Exercise set:
**1.** According to Deputy Finian McGrath in the Dáil debate excerpt, why was the Minister of State with responsibility for the national drugs strategy not present?
**2.** Carry the Dáil debate on the national drugs strategy forward from its final sentence.

External website: https://www.oireachtas.ie/en/debates/debate/dail/2...


Deputy Fergus O'Dowd: On a point of information before I start, I asked for the Minister of State with responsibility for the national drug strategy to be present to hear the debate and I want to check whether she is coming. Will the Minister of State who is present inform me as to where she is before I start?

 

Minister of State at the Department of Health (Deputy Finian McGrath): I received a call half an hour ago asking me to step in for the Minister of State, Deputy Catherine Byrne, and I am delighted to do so. She was delayed at another event. She could walk in the door; I do not know.  

An Leas-Cheann Comhairle: For the Deputy's information, during health questions earlier, the Minister for Health, Deputy Harris, apologised on behalf of the Minister of State and took her questions.  

Deputy Fergus O'Dowd: I am very unhappy with this. I cannot think of anything more important for which the Minister of State with responsibility for the national drugs strategy should be present than to listen to me speak as a representative of a community suffering greatly because of drug crime.

[Saved data entries]
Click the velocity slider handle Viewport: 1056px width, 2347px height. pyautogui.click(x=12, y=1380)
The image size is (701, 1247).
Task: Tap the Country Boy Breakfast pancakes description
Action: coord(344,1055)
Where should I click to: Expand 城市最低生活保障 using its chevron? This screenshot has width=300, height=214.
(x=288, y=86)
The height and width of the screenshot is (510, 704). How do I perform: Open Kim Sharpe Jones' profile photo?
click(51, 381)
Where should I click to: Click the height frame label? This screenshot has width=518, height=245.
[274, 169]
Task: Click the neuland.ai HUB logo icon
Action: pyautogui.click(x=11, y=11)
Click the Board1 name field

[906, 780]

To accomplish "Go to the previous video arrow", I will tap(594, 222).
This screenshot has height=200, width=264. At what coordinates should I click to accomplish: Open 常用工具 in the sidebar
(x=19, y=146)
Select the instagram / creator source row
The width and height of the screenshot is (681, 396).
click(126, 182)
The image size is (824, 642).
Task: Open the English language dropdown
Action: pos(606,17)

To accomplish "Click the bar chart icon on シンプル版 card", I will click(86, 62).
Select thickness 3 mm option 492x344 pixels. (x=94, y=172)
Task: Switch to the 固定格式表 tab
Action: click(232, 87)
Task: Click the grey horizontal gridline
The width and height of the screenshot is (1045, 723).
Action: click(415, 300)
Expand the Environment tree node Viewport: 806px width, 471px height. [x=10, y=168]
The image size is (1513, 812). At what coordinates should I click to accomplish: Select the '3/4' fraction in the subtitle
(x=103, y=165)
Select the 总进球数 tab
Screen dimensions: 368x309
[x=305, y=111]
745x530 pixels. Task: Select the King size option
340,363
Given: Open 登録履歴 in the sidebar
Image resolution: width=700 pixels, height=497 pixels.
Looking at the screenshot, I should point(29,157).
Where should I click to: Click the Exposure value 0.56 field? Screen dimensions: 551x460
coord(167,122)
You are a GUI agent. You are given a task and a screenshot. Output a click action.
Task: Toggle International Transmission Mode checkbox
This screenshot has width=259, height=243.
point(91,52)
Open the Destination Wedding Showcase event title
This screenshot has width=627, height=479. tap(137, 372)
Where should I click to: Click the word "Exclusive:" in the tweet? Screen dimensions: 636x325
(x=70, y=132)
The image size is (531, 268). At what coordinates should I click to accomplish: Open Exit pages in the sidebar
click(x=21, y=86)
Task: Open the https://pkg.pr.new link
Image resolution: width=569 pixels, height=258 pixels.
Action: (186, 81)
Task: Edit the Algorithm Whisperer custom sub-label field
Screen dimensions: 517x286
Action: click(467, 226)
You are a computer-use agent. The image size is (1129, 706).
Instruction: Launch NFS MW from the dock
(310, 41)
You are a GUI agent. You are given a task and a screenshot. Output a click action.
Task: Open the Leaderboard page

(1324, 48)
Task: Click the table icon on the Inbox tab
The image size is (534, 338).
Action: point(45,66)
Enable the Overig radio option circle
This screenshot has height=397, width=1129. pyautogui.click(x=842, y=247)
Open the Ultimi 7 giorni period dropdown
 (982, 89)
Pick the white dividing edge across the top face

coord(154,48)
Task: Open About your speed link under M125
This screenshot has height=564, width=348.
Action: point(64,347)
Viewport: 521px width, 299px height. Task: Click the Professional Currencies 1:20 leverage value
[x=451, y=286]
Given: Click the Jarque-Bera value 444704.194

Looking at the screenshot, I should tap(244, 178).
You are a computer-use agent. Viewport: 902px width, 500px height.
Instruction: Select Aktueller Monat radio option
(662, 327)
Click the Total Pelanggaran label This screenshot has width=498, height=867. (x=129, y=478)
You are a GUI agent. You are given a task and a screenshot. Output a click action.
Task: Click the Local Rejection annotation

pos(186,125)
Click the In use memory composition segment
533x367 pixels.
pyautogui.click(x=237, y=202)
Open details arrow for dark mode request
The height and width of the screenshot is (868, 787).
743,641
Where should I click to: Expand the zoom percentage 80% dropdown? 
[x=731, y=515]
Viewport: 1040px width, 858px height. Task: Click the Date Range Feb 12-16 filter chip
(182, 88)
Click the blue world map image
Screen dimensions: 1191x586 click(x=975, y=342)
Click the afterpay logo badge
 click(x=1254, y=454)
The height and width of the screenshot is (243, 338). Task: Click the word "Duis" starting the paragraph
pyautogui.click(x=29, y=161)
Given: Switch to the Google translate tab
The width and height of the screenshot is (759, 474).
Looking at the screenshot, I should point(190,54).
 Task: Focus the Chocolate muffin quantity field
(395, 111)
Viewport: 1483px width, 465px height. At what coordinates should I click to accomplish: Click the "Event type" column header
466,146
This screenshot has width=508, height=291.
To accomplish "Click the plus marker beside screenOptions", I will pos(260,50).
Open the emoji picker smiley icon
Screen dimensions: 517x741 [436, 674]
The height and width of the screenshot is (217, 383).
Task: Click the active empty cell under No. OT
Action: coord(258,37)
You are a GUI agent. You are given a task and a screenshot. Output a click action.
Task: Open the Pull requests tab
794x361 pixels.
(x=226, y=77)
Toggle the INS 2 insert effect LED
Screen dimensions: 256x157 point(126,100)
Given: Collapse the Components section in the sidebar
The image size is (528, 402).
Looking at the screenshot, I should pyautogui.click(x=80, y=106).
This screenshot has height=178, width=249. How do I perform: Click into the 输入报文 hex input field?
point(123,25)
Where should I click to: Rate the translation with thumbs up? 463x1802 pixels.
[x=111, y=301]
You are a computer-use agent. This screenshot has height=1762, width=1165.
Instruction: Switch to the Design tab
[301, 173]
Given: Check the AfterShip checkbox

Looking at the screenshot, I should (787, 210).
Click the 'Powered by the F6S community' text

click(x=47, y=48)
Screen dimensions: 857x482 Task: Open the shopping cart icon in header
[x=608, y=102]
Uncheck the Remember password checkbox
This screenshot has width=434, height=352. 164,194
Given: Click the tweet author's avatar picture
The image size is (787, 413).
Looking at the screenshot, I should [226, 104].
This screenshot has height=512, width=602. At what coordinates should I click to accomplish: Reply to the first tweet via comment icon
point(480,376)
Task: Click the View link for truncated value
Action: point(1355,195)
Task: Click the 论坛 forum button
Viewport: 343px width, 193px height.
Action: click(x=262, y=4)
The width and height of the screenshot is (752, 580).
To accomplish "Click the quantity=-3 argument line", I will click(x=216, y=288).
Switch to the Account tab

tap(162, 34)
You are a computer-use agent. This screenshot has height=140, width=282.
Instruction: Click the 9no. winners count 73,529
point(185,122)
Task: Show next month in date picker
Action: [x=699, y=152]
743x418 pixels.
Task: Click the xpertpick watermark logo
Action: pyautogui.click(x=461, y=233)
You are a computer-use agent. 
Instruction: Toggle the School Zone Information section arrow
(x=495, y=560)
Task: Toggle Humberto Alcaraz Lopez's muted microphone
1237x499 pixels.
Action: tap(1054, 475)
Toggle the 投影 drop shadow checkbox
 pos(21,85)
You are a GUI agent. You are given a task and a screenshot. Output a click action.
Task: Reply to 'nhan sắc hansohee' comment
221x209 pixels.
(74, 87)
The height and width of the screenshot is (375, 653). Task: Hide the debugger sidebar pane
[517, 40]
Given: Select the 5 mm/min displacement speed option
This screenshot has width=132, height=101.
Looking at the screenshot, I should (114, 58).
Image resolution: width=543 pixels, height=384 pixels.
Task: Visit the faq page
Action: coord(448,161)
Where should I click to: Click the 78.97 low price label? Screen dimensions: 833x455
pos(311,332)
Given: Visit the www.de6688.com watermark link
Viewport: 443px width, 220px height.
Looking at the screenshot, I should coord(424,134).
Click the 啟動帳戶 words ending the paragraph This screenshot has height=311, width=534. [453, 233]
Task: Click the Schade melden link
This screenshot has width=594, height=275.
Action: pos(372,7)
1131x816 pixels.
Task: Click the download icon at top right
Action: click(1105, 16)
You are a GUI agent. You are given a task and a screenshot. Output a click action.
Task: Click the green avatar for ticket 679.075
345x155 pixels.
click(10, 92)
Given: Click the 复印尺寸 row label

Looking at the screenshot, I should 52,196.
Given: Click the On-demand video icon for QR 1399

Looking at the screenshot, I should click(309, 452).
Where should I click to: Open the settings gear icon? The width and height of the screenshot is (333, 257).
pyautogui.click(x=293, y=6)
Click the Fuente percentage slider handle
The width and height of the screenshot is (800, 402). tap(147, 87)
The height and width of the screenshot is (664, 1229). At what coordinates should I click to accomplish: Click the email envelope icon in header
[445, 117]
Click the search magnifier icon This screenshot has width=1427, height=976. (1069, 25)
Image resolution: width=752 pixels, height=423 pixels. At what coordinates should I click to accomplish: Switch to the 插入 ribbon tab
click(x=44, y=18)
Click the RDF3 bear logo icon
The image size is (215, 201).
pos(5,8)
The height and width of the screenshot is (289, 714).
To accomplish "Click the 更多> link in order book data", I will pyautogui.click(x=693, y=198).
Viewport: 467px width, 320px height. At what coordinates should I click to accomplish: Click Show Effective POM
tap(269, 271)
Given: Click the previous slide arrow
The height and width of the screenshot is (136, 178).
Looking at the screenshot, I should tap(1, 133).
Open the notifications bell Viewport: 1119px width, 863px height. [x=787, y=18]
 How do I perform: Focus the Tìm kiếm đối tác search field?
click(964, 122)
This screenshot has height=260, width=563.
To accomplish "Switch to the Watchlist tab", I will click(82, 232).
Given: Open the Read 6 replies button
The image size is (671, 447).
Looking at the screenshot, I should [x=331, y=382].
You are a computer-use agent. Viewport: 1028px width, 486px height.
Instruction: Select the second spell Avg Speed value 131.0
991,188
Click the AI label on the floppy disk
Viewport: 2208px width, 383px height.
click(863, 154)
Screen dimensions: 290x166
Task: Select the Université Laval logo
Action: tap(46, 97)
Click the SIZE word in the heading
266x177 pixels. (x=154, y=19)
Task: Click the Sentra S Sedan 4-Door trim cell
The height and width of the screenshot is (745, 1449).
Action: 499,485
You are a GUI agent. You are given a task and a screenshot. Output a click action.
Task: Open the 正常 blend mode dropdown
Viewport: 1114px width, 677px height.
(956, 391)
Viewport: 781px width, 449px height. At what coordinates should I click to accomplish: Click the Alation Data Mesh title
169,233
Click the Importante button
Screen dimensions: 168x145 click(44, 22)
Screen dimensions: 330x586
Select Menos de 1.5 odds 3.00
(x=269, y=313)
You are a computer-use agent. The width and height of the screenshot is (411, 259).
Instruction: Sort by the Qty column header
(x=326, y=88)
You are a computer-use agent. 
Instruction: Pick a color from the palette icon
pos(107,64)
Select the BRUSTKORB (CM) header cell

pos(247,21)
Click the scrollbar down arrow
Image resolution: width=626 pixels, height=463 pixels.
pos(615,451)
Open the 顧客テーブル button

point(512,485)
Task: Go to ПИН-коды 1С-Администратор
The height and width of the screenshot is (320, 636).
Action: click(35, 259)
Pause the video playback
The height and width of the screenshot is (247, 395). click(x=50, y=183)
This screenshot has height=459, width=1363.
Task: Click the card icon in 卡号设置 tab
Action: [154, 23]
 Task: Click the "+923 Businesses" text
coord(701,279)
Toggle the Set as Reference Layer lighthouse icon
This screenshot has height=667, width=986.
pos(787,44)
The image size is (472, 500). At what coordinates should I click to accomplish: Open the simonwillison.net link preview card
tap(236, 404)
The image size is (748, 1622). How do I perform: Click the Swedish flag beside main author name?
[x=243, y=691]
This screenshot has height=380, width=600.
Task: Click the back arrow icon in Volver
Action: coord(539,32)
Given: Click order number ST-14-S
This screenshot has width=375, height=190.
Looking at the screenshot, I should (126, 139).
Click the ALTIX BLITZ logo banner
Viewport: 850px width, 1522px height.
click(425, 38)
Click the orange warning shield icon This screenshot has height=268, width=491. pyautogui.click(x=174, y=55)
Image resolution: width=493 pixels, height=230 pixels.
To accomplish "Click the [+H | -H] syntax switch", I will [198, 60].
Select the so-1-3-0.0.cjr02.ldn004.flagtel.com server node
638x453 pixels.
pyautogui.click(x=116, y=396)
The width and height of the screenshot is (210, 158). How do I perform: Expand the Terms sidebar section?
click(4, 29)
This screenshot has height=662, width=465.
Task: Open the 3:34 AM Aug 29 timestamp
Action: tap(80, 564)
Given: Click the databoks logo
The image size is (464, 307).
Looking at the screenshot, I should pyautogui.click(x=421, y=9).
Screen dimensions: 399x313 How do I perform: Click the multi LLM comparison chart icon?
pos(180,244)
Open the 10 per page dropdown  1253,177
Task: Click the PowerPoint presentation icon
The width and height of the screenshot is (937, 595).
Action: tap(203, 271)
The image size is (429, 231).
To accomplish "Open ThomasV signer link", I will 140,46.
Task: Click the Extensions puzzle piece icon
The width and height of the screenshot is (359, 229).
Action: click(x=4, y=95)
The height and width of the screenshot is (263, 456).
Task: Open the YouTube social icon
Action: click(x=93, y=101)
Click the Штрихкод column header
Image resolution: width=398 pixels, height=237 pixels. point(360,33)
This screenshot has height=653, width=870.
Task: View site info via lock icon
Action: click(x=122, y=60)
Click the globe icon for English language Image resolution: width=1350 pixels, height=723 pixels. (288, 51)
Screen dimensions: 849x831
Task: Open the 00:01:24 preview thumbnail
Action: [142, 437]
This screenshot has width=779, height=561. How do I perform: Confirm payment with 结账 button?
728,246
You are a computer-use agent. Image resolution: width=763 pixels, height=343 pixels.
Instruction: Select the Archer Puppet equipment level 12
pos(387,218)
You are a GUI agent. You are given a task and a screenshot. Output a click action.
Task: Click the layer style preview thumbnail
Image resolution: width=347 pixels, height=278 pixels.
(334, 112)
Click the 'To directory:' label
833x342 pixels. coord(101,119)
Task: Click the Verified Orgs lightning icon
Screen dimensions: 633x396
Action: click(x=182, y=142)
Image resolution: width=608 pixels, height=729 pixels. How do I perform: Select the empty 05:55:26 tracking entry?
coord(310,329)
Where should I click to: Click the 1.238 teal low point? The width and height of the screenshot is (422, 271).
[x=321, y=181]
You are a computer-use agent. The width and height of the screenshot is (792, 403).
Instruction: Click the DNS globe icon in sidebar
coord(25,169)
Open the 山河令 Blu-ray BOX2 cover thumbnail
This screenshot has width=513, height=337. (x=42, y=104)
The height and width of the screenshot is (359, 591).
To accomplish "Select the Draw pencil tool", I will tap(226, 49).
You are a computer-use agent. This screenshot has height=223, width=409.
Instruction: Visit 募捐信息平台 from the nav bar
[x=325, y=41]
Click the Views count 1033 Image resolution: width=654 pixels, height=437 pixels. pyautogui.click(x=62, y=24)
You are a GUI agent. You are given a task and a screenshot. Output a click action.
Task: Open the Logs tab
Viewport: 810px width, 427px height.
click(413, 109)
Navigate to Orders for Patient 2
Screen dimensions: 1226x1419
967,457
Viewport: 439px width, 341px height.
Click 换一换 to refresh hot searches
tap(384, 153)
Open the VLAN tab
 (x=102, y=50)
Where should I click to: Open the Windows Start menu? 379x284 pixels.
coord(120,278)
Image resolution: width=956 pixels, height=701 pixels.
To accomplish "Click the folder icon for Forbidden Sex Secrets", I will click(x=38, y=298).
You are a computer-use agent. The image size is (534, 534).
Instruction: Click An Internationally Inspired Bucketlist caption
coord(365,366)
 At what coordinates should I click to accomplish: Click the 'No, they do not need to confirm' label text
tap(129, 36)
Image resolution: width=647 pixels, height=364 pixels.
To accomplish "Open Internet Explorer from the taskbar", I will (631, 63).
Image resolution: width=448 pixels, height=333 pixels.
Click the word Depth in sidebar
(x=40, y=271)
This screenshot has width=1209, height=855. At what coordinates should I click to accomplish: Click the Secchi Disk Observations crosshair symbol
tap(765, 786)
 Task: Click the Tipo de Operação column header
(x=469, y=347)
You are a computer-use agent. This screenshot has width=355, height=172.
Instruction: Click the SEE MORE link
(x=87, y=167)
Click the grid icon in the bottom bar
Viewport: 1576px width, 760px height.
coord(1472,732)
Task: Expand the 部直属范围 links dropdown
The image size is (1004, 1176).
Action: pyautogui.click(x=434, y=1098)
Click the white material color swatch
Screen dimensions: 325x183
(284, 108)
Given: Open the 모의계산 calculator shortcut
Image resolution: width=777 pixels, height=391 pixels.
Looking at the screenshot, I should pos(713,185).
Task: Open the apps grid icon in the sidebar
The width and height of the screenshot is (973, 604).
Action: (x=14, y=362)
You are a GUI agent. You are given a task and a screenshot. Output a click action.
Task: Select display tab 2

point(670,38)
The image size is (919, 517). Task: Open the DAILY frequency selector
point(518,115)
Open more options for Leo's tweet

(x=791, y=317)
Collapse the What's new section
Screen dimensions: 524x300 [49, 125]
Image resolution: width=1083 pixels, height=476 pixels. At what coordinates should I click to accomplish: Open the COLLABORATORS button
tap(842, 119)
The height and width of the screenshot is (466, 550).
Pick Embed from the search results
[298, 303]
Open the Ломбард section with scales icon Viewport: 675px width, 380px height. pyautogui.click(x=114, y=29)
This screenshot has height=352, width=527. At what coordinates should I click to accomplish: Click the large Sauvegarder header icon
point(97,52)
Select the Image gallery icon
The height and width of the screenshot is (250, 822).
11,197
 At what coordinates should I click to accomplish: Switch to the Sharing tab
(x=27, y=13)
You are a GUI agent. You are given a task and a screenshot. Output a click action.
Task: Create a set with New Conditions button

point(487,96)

Task answers:
**1.** She was delayed at another event.

**2.**
People have been shot at and have been petrol bombed. Communities have been left unaided and unsupported by the Department of the Minister of State, Deputy Catherine Byrne. I do not say this lightly. I use the words from a report the Minister of State herself launched yesterday in County Louth. The report, A study on how families are affected by substance misuse in the North East Region of Ireland, includes findings that in the north-east region there is a long waiting list for treatment and a paucity of community treatment, insufficient counselling services, lack of dual diagnoses and mental health services, insufficient methadone prescribing GPs and very few family support services. Additionally, participants spoke of a perceived lack of professional standards, accountability and transparency by some treatment services towards patients.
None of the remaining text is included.